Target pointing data
(begin)

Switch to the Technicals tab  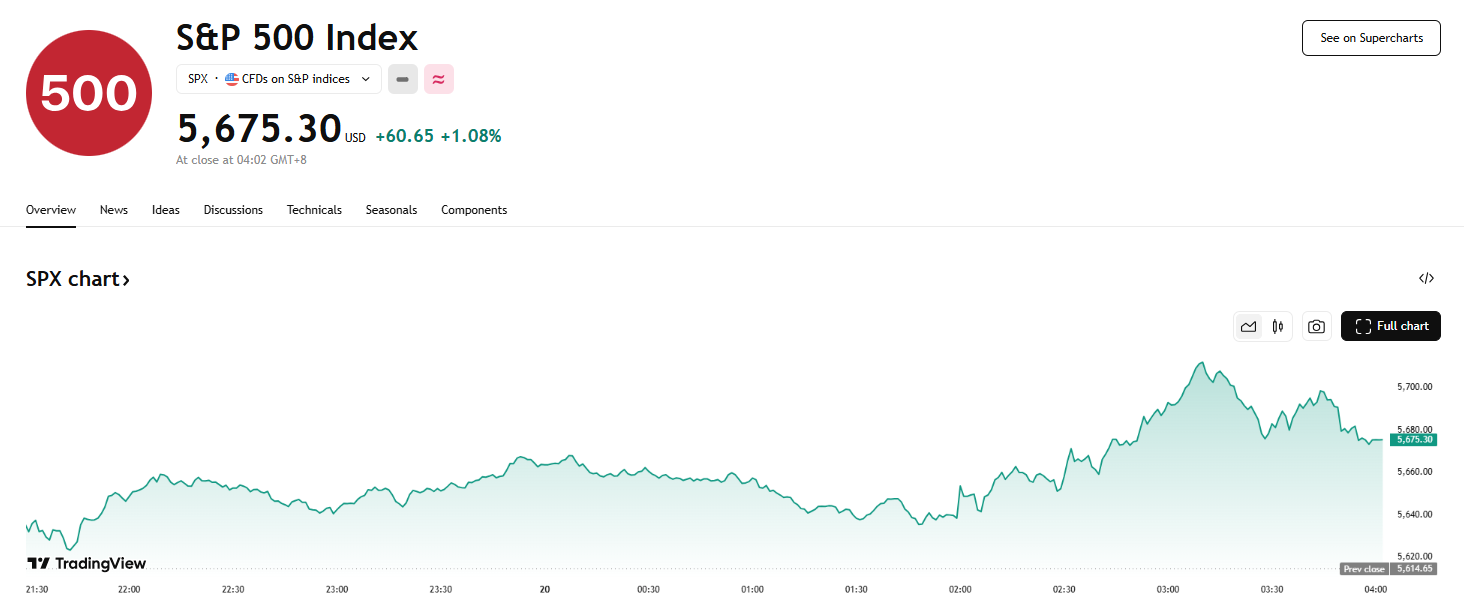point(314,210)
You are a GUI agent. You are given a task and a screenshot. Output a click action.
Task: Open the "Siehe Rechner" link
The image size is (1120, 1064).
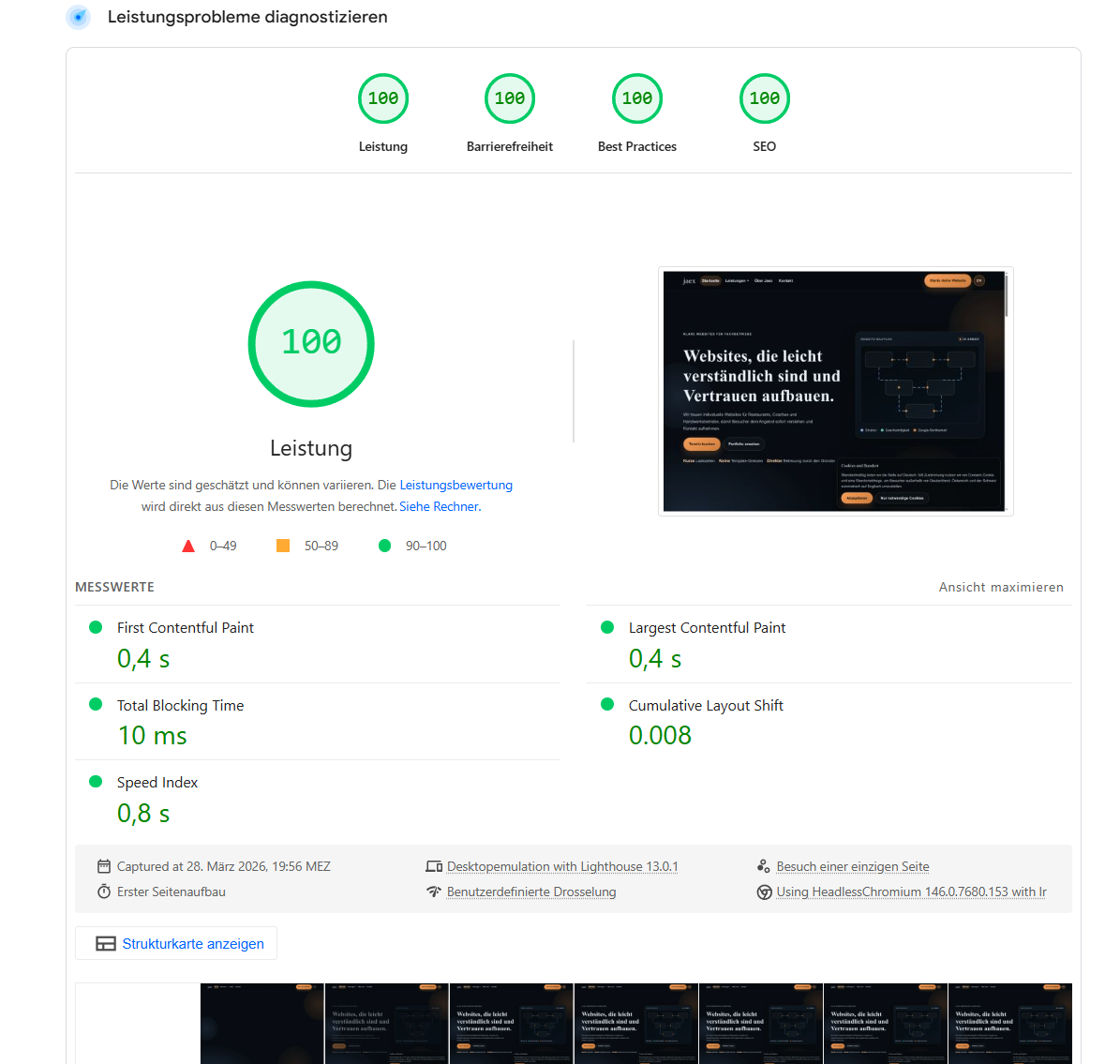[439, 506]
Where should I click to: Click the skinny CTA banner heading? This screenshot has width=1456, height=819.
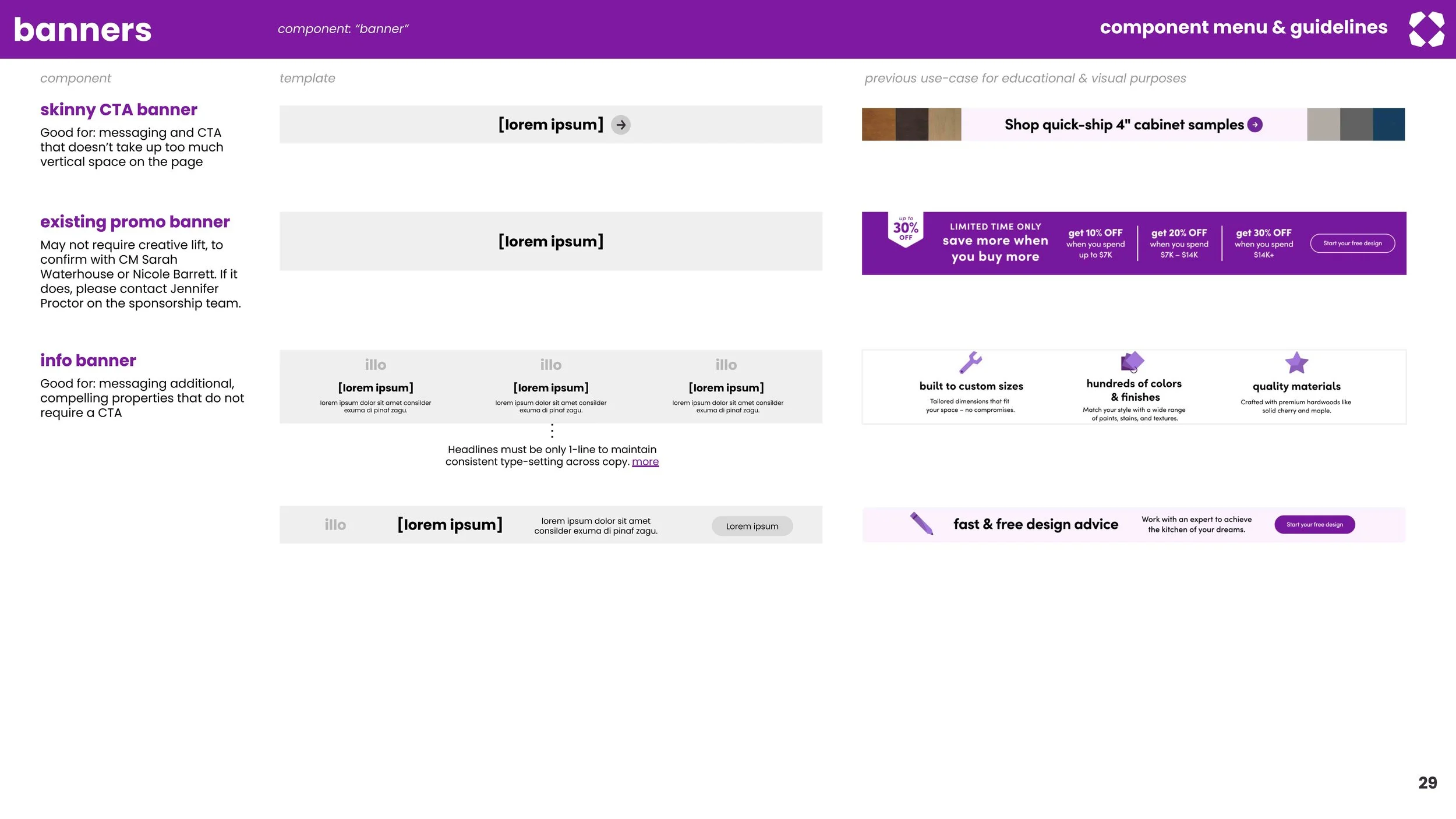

(end)

→ SET PROBLEM
Rewrite the items, starting at the line that contains "You are a GUI" and ending at the end of the items, as a Markdown table with the columns "No." and "Text", one row per line and blank lines left out. Leave the pictures out of the answer.

→ RESULT BELOW
| No. | Text |
|---|---|
| 1 | You are a GUI agent. You are given a task and a screenshot. Output a click action. |
| 2 | Task: Open the "Siehe Rechner" link |
| 3 | The image size is (1120, 1064). |
| 4 | [439, 506] |
| 5 | Where should I click to: Click the skinny CTA banner heading? This screenshot has width=1456, height=819. |